DATA RECORDS
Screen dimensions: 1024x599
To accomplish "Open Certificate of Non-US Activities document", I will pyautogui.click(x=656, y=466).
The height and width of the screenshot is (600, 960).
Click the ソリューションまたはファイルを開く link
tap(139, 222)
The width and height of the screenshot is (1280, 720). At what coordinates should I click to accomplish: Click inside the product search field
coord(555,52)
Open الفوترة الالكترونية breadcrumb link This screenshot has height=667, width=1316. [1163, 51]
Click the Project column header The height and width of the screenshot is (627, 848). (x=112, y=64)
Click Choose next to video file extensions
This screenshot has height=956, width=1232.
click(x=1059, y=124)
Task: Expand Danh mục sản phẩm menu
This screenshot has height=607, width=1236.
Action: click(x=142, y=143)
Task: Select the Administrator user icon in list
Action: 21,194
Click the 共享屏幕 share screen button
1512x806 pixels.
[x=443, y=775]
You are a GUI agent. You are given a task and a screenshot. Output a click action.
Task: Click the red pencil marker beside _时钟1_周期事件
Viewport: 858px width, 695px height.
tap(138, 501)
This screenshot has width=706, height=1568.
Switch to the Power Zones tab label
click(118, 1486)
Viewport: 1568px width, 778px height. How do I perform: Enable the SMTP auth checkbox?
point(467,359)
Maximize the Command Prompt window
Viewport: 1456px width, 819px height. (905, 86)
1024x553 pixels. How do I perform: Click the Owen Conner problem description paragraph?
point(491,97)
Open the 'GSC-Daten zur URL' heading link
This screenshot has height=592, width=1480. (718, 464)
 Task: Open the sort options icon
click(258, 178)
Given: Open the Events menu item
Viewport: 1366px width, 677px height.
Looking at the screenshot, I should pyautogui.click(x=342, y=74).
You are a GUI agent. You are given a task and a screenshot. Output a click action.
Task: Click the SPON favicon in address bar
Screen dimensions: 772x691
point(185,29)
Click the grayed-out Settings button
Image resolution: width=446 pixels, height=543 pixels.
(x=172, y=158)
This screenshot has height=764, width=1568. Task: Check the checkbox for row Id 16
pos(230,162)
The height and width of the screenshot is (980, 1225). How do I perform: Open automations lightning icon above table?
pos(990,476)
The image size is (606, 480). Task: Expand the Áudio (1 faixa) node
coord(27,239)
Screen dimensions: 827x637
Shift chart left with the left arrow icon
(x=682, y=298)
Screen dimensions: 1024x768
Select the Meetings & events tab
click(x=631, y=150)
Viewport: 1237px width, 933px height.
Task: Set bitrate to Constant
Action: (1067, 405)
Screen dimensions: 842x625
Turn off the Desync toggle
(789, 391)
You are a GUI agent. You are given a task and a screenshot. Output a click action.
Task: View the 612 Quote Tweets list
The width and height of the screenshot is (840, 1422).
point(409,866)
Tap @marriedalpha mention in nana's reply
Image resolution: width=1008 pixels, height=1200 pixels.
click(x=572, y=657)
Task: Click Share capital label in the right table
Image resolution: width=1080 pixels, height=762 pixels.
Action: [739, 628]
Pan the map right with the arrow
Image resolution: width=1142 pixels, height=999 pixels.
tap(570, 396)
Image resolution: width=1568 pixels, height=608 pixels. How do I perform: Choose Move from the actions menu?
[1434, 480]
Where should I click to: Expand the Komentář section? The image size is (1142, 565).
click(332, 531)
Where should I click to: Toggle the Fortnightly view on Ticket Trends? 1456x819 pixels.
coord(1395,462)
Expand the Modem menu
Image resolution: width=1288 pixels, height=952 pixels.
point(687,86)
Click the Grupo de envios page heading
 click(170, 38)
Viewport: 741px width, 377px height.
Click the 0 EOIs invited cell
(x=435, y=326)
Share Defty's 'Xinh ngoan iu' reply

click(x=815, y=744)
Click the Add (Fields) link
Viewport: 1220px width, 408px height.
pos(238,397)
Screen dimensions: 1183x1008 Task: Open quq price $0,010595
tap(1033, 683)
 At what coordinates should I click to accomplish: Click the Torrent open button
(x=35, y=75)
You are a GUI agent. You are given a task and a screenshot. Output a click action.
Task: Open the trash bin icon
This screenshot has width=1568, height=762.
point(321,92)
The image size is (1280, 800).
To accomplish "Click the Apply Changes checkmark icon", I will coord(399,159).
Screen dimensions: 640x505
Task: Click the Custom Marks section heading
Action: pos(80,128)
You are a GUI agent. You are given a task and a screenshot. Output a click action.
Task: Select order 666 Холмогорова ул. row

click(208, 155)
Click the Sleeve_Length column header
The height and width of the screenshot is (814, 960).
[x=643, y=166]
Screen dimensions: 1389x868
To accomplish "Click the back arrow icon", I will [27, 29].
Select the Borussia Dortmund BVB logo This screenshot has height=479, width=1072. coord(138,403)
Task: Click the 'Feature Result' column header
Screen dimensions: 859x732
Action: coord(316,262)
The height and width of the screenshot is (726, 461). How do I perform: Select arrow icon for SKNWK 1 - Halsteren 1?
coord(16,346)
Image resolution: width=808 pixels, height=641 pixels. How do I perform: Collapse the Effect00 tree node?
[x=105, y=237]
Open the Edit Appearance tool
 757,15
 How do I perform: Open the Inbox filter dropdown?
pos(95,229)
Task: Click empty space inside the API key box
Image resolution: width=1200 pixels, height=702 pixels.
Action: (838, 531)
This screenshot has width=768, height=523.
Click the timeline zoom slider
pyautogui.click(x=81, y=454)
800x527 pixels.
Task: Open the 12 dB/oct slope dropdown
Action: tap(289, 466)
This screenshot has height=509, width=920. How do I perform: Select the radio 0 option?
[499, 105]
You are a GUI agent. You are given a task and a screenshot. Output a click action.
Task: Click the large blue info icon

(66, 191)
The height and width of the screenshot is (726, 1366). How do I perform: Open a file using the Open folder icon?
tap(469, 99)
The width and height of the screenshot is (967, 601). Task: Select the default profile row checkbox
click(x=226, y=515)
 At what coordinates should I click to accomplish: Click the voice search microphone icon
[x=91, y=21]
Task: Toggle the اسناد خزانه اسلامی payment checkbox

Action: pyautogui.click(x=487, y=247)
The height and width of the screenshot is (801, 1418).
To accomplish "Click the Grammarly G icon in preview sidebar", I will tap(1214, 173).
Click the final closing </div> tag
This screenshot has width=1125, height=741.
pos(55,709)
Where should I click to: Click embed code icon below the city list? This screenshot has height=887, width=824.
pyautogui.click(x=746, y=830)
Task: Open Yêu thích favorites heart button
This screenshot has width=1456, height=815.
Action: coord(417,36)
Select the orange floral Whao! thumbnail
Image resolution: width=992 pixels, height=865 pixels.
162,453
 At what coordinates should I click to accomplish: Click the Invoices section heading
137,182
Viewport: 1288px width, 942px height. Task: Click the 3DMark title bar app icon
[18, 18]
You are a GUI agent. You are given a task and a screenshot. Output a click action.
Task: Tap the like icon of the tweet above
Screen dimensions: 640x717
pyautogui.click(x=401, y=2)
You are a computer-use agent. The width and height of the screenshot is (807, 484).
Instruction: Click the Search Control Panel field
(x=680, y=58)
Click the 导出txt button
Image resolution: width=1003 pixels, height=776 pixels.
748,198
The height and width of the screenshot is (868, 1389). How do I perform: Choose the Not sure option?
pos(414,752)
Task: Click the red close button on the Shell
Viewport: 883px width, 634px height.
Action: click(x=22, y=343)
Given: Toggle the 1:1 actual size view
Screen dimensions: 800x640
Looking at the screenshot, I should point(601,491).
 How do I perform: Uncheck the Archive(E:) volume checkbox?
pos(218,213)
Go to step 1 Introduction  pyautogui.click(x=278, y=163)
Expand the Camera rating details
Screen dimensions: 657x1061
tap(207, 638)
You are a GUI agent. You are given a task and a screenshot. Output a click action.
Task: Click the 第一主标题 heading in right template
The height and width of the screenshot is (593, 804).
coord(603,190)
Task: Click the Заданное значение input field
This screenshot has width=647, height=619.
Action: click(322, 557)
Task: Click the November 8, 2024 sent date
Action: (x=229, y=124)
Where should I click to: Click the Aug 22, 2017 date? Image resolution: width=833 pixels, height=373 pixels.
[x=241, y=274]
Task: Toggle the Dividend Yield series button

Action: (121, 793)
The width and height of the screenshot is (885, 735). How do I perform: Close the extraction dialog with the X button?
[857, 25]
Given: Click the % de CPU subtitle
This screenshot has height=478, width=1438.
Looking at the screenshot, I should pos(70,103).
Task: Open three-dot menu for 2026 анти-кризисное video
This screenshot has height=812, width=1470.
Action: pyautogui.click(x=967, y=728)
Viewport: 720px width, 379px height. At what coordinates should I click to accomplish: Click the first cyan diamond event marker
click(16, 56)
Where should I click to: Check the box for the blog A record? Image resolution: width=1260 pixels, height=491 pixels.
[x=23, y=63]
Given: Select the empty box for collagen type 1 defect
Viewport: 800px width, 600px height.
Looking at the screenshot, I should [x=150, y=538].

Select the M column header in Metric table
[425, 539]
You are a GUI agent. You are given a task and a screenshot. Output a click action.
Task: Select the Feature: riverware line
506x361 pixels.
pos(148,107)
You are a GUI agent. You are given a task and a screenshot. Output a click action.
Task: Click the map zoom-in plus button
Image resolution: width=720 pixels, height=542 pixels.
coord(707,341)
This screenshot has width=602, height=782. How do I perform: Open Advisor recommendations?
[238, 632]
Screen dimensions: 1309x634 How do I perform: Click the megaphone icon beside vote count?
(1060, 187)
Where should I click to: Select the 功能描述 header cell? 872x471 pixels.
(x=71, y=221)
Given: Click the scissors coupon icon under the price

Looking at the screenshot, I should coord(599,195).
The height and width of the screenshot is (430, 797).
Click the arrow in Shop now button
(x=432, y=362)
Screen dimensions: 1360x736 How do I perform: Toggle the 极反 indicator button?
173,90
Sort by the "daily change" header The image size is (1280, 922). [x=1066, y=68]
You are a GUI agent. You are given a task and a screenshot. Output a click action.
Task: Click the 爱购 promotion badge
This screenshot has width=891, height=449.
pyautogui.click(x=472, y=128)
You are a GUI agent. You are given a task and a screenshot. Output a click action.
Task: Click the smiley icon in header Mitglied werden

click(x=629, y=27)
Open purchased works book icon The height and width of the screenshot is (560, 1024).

WHAT NEEDS TO BE DONE
Repeat, exactly as they stand above, the lines from the line with "Where should I click to: Toggle" to the line with "Task: Open the trash bin icon", both lines included.

WRITTEN ANSWER
Where should I click to: Toggle the Fortnightly view on Ticket Trends? 1456x819 pixels.
coord(1395,462)
Expand the Modem menu
Image resolution: width=1288 pixels, height=952 pixels.
point(687,86)
Click the Grupo de envios page heading
 click(170, 38)
Viewport: 741px width, 377px height.
Click the 0 EOIs invited cell
(x=435, y=326)
Share Defty's 'Xinh ngoan iu' reply

click(x=815, y=744)
Click the Add (Fields) link
Viewport: 1220px width, 408px height.
pos(238,397)
Screen dimensions: 1183x1008 Task: Open quq price $0,010595
tap(1033, 683)
 At what coordinates should I click to accomplish: Click the Torrent open button
(x=35, y=75)
You are a GUI agent. You are given a task and a screenshot. Output a click action.
Task: Open the trash bin icon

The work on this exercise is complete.